» Work to be completed
Everything from the "Task: Click the Export CSV button" line to the final line of the listing should be written out exactly. Skip the pictures.

» Data provided
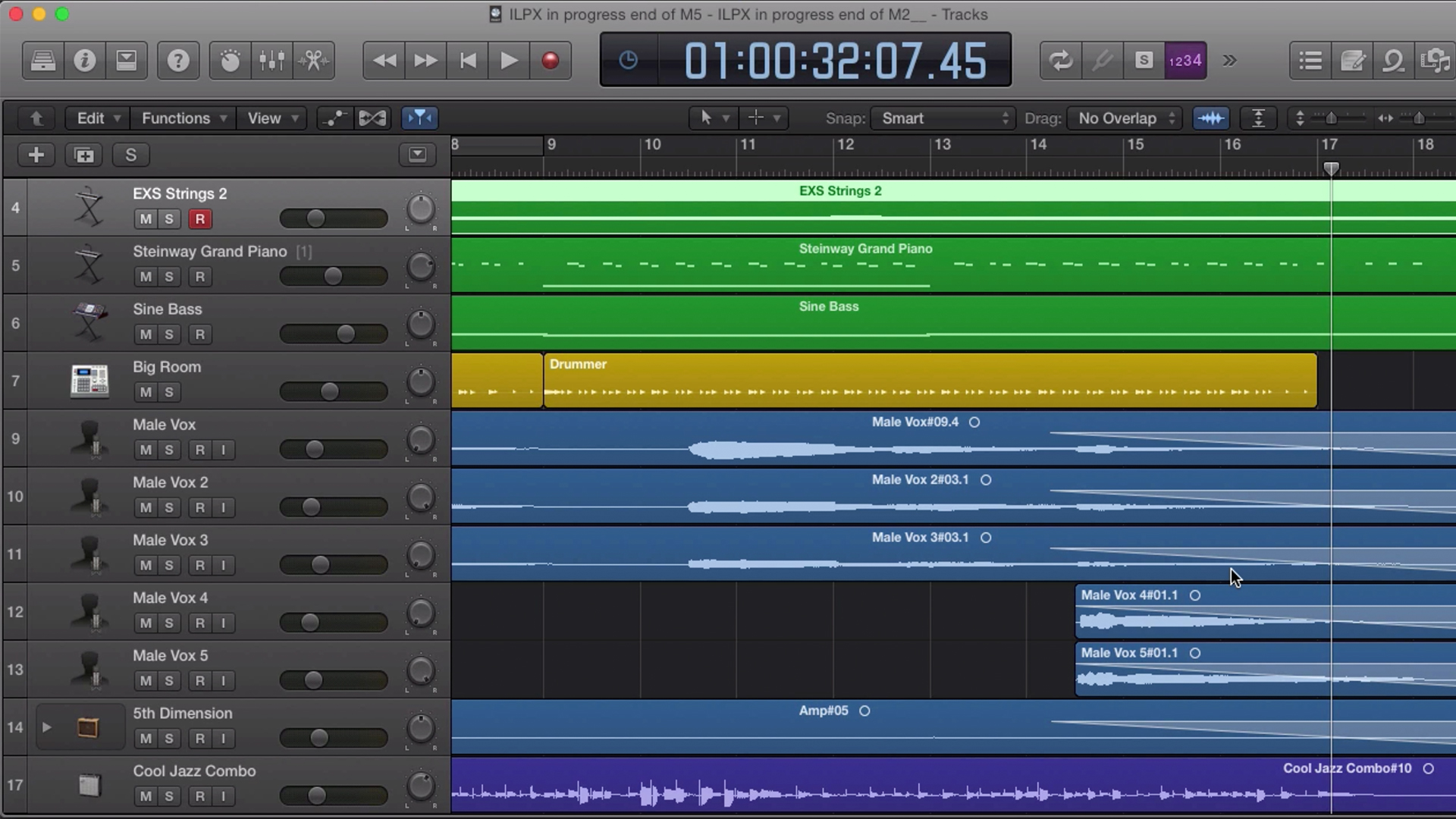
Task: Toggle Cycle mode button
Action: [1060, 61]
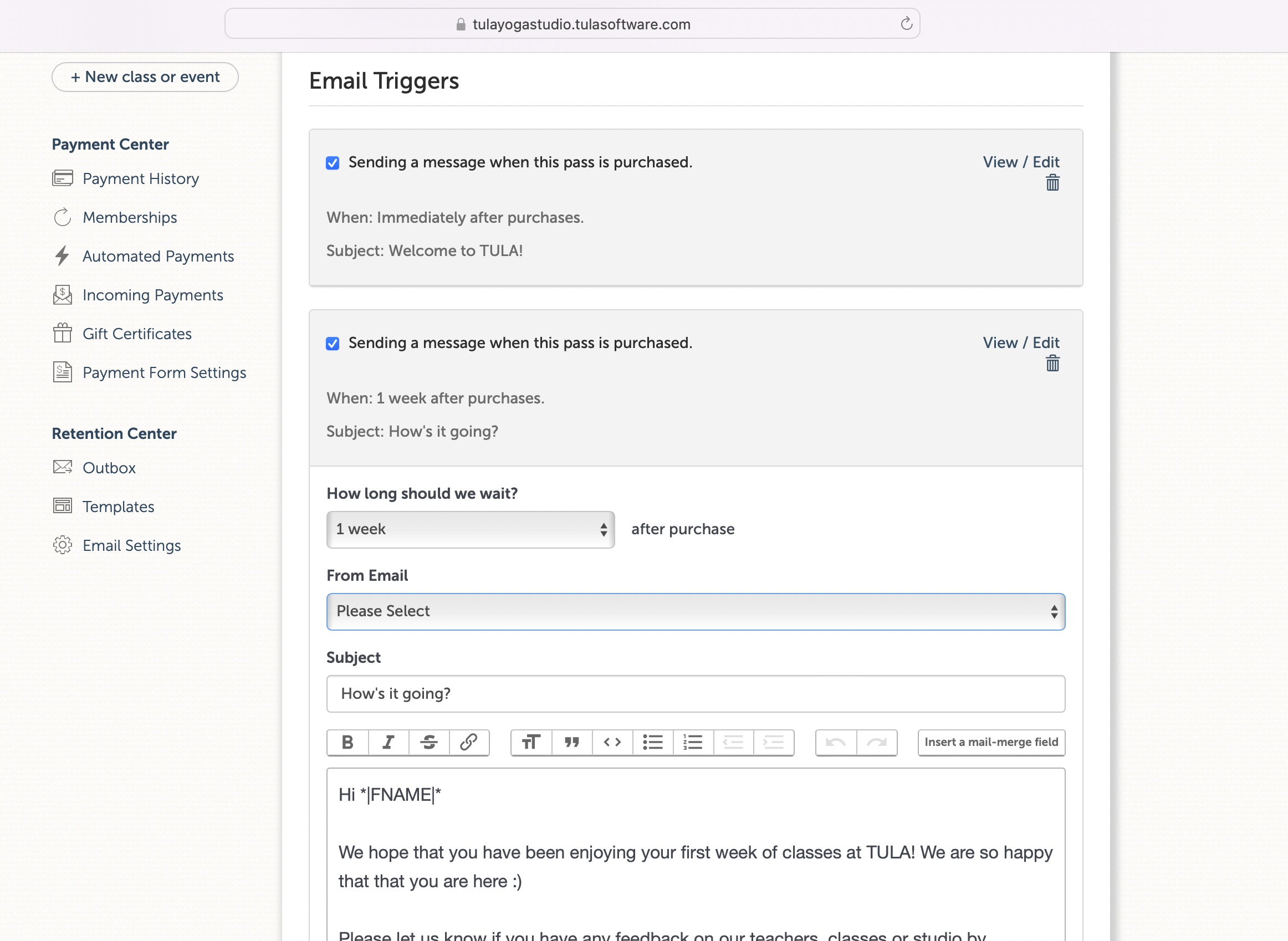Click New class or event button

(x=145, y=77)
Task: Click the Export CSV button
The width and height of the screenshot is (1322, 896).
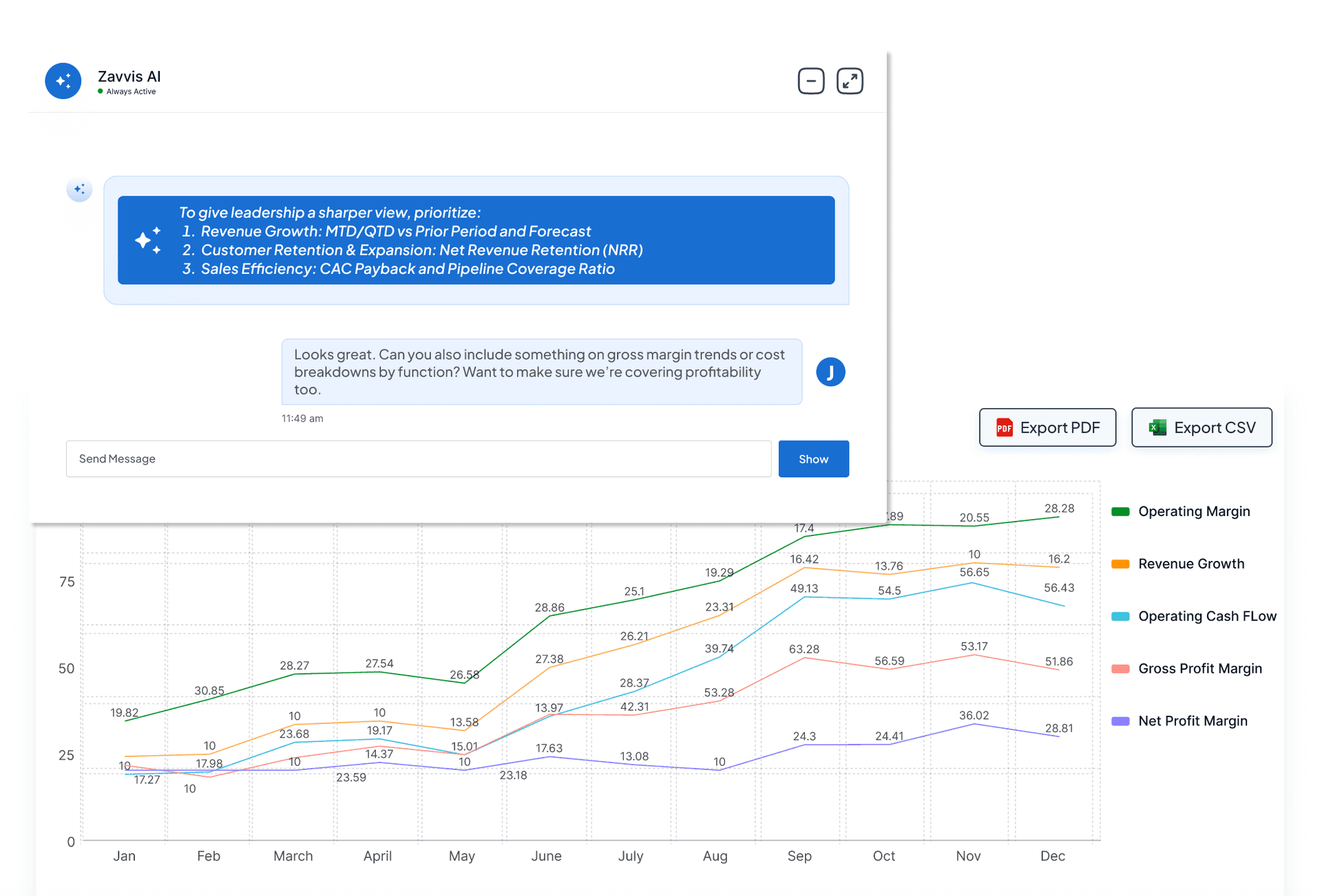Action: (1202, 427)
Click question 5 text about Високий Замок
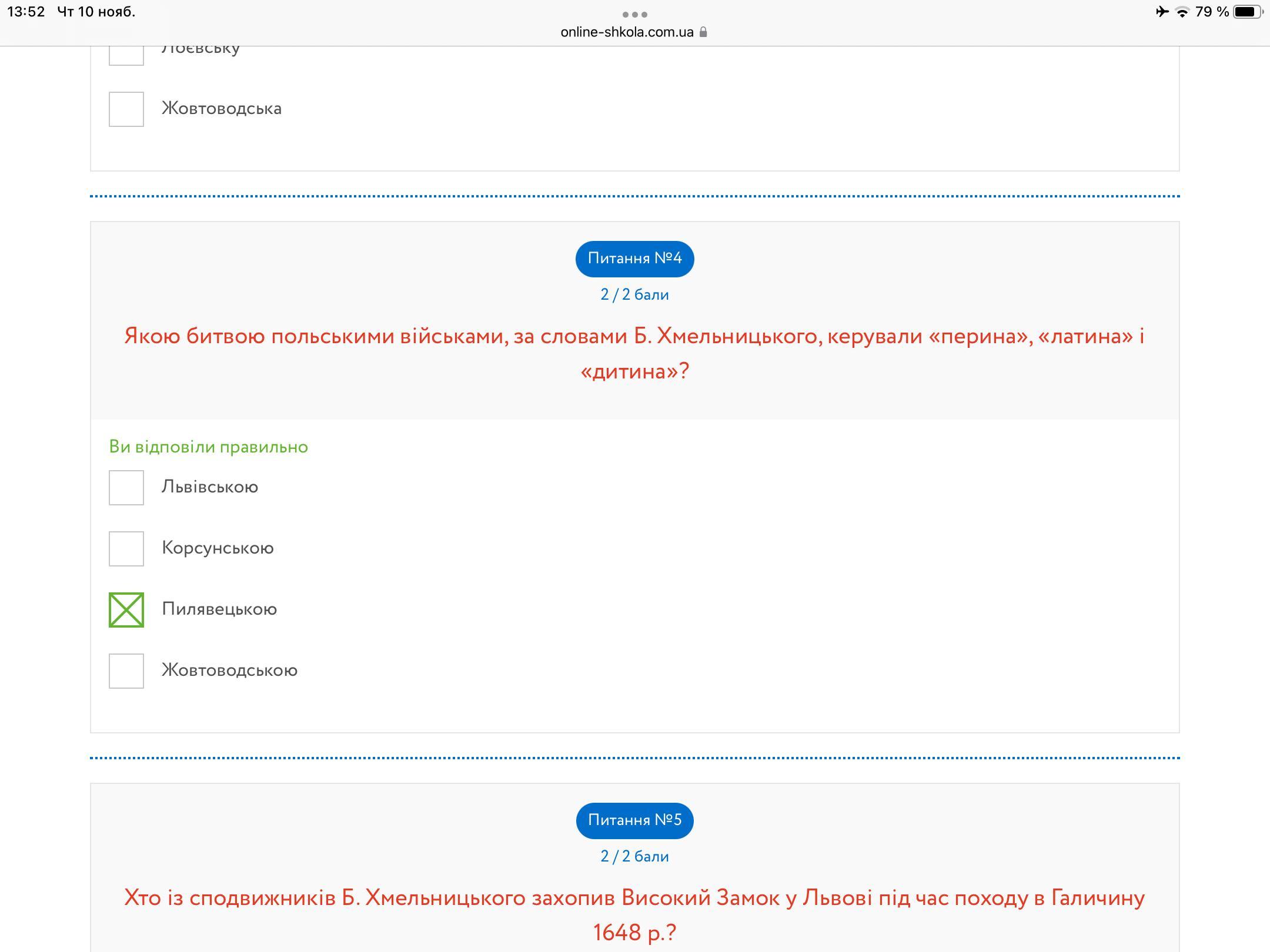Viewport: 1270px width, 952px height. 634,914
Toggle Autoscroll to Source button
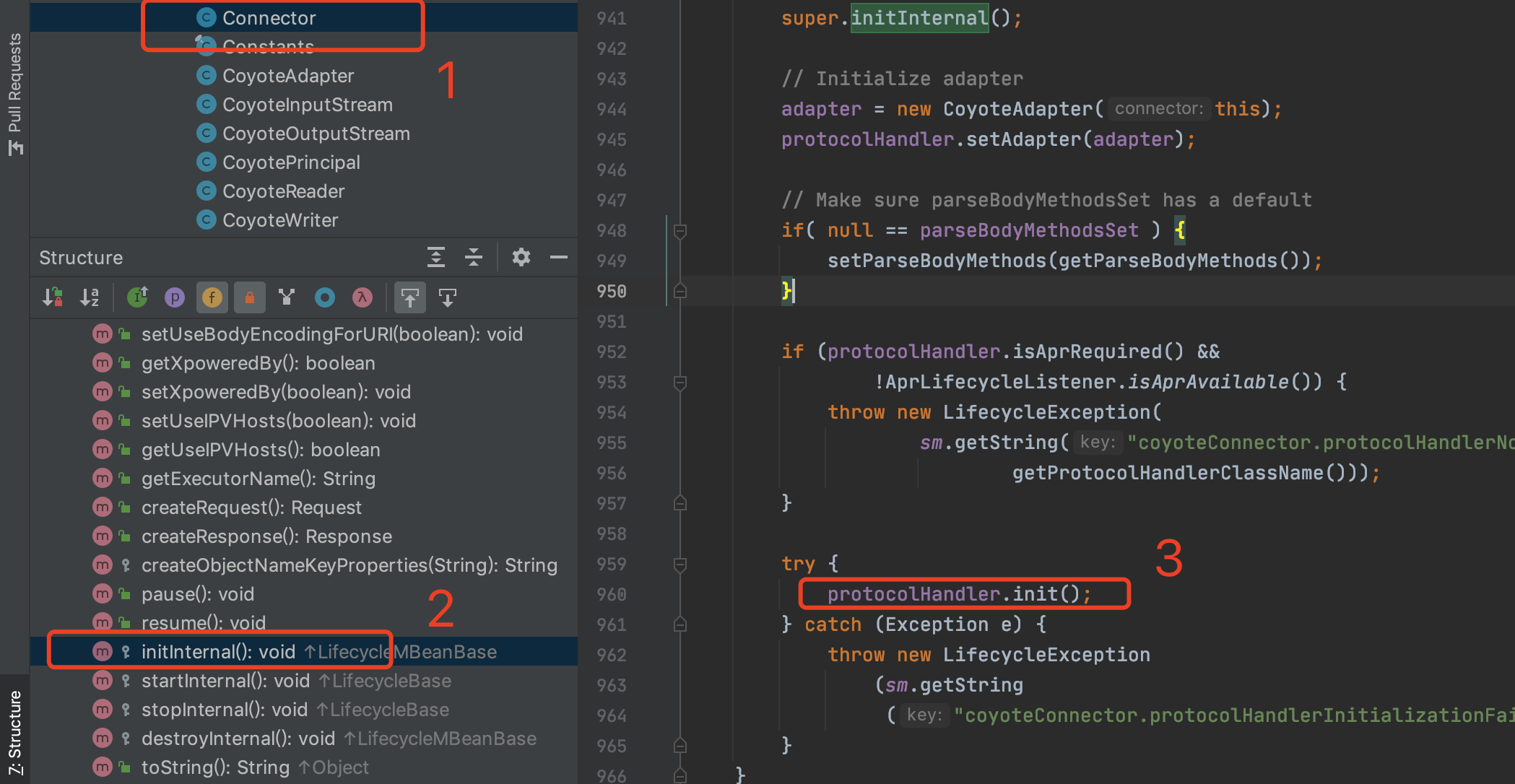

» Exercise response
Task: Click the Export CSV button
The width and height of the screenshot is (1322, 896).
Action: (1202, 427)
Click question 5 text about Високий Замок
Viewport: 1270px width, 952px height. 634,914
Toggle Autoscroll to Source button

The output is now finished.